Regarding the dispute, if German contract law is anything like the Swiss version bc managing to get an injunction against Coreplay means that the presiding judge probably acknowledged bc's position regarding the dispute being more credible than that of CPs. Whether this truly is the case would be decided by the courts in regular proceedings, assuming this goes to court. If there is as much money involved as I suspect, well I'd say a court battle might be inevitable seeing as both parties will end up losing time, invested money and future profit if the game doesn't get released.


do you understand what an injuction means? the injunction had nothing to do with the dispute. the injuction said coreplay could not continue to put money into game why because it violated the original contract. why did the bitcomposer have the injuction lifted, because it was stupid, stopping coreplay from further developing gets bitcomposer nothing. From the way parties are talking, it would appear coreplay retain the rights to the game, but bitcomposer retained the right to gain the majority of the profits, which is why I assume bitcomposer can't release the game on it's own or give it to another studio to finish.

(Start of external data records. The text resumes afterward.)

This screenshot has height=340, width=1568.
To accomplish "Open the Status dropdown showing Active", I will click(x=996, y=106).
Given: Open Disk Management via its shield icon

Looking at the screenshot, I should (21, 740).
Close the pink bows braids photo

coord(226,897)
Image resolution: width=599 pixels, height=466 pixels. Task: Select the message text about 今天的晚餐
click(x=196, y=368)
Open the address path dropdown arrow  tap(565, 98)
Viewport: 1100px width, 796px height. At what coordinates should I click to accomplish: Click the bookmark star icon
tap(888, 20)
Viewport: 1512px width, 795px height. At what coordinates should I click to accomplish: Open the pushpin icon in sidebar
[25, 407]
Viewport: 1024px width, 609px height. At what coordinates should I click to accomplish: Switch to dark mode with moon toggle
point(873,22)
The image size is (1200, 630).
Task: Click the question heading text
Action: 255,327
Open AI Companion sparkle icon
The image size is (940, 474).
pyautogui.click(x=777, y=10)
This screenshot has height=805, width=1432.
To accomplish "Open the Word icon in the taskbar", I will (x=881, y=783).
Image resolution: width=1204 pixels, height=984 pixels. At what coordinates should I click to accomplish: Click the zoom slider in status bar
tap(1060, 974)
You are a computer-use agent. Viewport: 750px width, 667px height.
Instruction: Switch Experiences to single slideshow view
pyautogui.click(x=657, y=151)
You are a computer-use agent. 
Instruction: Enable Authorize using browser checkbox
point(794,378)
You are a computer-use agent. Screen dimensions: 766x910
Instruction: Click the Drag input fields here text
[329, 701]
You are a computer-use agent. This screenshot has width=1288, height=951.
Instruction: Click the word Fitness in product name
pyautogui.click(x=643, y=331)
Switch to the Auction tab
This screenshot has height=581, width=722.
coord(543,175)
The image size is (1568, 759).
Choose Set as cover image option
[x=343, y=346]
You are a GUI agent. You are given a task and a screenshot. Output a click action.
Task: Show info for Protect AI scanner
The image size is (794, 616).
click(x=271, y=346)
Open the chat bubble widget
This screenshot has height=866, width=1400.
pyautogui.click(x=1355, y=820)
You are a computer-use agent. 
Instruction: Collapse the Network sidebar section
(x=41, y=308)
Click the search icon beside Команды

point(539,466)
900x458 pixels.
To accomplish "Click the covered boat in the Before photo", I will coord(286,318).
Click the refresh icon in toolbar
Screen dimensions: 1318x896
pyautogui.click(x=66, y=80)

It's also why coreplay doesn't want to go foward and do a kickstarter, since they wouldnt profit from funding the development of the game to completion.

there won't be a court battle, you cannot enforce specific performance for a contract, it's slavery, what you can ask for, is to be made whole, however Bitcomposer has already rejected that, no court can force coreplay to finish or release the game, all they could do is force, coreplay to pay back what bitcomposer gave them, which I believe coreplay offered but was refused by bitcomposer, so any court case would end the moment coreplay said, we will make bitcomposer whole, since that all the court could do for them.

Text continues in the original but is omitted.